Example 92. The method of example 91 further comprising: signaling an aspect ratio indicator, wherein the aspect ratio indicator comprising a first value indicates that numerator and denominator syntax elements used for determining at least one resampling ratio of the at least one rectangular region are not present, and wherein the aspect ratio indicator comprising a second value indicates that the numerator and denominator syntax elements used for determining at the least one resampling ratio of the at least one rectangular region are present.

Example 93. The method of example 91 further comprising: defining an index for referencing: the at least one resampling ratio in an array used for storing the at least one resampling ratio and/or for referencing the at least one rectangular region in an array used for storing the at least one rectangular region.

Example 94. The method of example 91 further comprising: signaling a position and a size of a rectangular region; using adaptive picture resolution coding when coding the packed picture; signaling a maximum picture dimensions and a current picture dimensions; and signaling an indicator that indicates whether the position and the size of the rectangular region are with respect to the maximum picture dimensions or with respect to the current picture dimensions.

Example 95. The method of example 91 further comprising: signaling a unit size indicating a number of luma samples; signaling, for a rectangular region of the picture, a top left position of the rectangular region in units, and a width and height of the rectangular region in the units; and signaling a top left location of the rectangular regions within the target picture formed from the coded packed picture, wherein the top left location of the rectangular regions within the target picture is intended to be used to form the target picture from the coded packed picture, wherein a size of the rectangular regions within the target picture is not signaled and inferred from a resampling ratio.

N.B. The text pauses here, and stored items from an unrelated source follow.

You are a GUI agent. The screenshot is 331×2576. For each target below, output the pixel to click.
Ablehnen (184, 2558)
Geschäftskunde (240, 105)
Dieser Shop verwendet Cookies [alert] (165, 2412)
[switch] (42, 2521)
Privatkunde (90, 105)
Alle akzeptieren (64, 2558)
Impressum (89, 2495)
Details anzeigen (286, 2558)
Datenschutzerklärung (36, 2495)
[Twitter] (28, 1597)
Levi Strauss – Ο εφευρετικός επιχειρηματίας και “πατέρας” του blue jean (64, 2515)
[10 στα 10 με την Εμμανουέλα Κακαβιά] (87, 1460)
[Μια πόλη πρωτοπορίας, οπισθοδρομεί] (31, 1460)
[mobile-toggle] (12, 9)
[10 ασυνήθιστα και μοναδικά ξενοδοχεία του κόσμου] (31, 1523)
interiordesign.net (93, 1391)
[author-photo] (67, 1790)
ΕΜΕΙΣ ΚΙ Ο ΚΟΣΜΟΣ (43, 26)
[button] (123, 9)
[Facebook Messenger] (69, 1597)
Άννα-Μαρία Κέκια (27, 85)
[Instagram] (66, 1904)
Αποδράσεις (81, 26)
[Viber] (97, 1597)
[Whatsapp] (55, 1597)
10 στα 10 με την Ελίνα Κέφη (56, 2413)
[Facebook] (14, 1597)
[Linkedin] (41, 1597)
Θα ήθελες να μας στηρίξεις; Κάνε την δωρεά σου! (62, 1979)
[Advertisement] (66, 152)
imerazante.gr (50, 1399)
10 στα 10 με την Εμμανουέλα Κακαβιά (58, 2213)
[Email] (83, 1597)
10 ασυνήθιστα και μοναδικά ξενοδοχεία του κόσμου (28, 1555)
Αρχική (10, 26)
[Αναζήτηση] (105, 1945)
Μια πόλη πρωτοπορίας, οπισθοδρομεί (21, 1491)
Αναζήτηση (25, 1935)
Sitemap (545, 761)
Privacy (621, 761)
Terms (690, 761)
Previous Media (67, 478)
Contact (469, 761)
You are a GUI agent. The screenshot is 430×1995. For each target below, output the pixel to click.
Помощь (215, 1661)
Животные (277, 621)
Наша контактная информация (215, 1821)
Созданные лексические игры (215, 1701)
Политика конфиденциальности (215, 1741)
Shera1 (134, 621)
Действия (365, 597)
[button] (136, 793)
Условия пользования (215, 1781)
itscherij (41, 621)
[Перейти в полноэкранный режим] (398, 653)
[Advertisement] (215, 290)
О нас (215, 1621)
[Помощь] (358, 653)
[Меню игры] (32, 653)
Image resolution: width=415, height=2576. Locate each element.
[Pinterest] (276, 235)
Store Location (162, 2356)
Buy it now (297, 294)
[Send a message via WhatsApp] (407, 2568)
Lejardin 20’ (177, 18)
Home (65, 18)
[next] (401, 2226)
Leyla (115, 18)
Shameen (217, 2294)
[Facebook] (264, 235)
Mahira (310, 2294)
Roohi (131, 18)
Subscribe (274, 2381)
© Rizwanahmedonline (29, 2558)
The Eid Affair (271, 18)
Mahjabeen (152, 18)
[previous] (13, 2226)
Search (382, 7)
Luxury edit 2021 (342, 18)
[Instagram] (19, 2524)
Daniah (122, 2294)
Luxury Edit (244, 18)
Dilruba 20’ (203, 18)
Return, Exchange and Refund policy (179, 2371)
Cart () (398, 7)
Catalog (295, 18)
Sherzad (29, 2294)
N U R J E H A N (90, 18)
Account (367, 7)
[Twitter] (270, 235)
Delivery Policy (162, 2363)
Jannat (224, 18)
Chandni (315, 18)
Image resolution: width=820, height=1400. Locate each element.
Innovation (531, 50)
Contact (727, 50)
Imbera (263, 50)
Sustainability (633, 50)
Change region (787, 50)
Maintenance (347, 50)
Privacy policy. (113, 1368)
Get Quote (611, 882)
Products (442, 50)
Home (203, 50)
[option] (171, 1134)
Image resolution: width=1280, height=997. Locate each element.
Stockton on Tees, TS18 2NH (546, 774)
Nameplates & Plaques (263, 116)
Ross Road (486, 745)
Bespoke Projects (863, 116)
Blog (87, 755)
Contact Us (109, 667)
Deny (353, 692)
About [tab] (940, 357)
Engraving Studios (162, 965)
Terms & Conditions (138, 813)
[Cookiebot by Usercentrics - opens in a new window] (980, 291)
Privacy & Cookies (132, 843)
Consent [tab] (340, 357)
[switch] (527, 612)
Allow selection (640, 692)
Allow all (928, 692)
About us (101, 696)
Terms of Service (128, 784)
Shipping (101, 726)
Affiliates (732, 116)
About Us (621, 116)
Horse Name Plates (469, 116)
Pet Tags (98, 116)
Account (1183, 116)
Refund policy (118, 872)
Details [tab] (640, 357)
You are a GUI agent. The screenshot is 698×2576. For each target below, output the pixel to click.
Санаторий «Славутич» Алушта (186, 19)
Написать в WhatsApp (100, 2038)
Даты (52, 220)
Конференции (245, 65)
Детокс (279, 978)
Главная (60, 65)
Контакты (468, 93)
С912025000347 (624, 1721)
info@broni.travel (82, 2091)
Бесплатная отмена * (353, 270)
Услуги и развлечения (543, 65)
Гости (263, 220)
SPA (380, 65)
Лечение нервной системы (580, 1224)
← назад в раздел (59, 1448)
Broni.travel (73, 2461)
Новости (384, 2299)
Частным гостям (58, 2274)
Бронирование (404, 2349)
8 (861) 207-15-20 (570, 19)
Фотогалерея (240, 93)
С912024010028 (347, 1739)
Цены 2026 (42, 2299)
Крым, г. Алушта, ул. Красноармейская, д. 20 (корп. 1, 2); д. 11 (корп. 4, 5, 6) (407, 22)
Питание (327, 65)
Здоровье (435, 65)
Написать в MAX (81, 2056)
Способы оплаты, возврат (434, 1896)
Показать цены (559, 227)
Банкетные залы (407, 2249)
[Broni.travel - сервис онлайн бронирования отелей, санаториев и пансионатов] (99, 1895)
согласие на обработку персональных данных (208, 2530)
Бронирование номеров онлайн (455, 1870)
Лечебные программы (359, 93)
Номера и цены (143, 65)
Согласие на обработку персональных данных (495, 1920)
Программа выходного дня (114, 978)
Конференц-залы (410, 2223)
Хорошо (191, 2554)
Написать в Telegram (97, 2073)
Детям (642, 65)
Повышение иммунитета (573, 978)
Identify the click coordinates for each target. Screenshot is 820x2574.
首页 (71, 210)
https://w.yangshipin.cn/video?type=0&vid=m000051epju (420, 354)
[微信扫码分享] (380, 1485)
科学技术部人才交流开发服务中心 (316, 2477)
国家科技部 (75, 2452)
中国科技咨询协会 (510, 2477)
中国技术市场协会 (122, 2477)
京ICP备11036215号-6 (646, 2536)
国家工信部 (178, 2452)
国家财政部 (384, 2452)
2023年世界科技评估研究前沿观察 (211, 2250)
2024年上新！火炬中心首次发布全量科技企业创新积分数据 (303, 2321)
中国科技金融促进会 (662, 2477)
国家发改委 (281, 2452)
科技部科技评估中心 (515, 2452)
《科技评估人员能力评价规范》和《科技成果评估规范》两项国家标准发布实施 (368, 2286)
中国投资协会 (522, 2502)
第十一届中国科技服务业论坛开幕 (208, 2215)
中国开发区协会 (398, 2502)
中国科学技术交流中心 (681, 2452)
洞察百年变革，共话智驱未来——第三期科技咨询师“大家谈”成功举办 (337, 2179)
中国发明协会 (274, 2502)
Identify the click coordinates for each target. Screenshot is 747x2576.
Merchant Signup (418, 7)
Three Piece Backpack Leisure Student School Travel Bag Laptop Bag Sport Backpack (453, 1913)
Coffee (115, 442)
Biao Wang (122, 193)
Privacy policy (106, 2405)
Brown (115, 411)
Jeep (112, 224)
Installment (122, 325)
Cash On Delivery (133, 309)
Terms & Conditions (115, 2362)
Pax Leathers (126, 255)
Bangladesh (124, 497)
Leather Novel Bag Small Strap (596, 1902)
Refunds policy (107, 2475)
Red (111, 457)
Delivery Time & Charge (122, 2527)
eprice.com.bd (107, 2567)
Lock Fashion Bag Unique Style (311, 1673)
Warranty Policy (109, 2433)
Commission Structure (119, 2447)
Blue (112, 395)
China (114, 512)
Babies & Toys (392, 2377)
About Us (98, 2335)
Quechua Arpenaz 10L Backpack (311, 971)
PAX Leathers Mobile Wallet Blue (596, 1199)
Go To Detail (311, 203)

Example 96. A method comprising: receiving a coded packed picture, wherein rectangular regions of a picture are packed to generate the coded packed picture; and receiving metadata describing rectangular regions packed into the coded packed picture; receiving a resampling ratio list, wherein the resampling ratio list comprises at least one resampling ratio; receiving metadata that identifies which of the at least one resampling ratio in the resampling ratio list is used to resample at least one rectangular region of the rectangular regions of the picture; receiving metadata indicating positions of the rectangular regions in a target picture; and forming the target picture with positioning the rectangular regions in the target picture based on the indicated positions of the rectangular regions in the target picture, wherein the target picture comprises the resampled at least one rectangular region.

Example 97. The method of example 96 further comprising: receiving an aspect ratio indicator, wherein the aspect ratio indicator comprising a first value indicates that numerator and denominator syntax elements used for determining at least one resampling ratio of the at least one rectangular region are not present, and wherein the aspect ratio indicator comprising a second value indicates that the numerator and denominator syntax elements used for determining at the least one resampling ratio of the at least one rectangular region are present.

Example 98. The method of example 96 further comprising: receiving an index for referencing the at least one resampling ratio in an array used for storing the at least one resampling ratio and/or the at least one rectangular region in an array used for storing the at least one rectangular region.

Example 99. The method of example 96 further comprising: receiving a position and a size of a rectangular region; wherein adaptive picture resolution coding is used to code the coded packed picture; receiving a maximum picture dimensions and a current picture dimensions; and receiving an indicator that indicates whether the position and the size of the rectangular region are with respect to the maximum picture dimensions or with respect to the current picture dimensions.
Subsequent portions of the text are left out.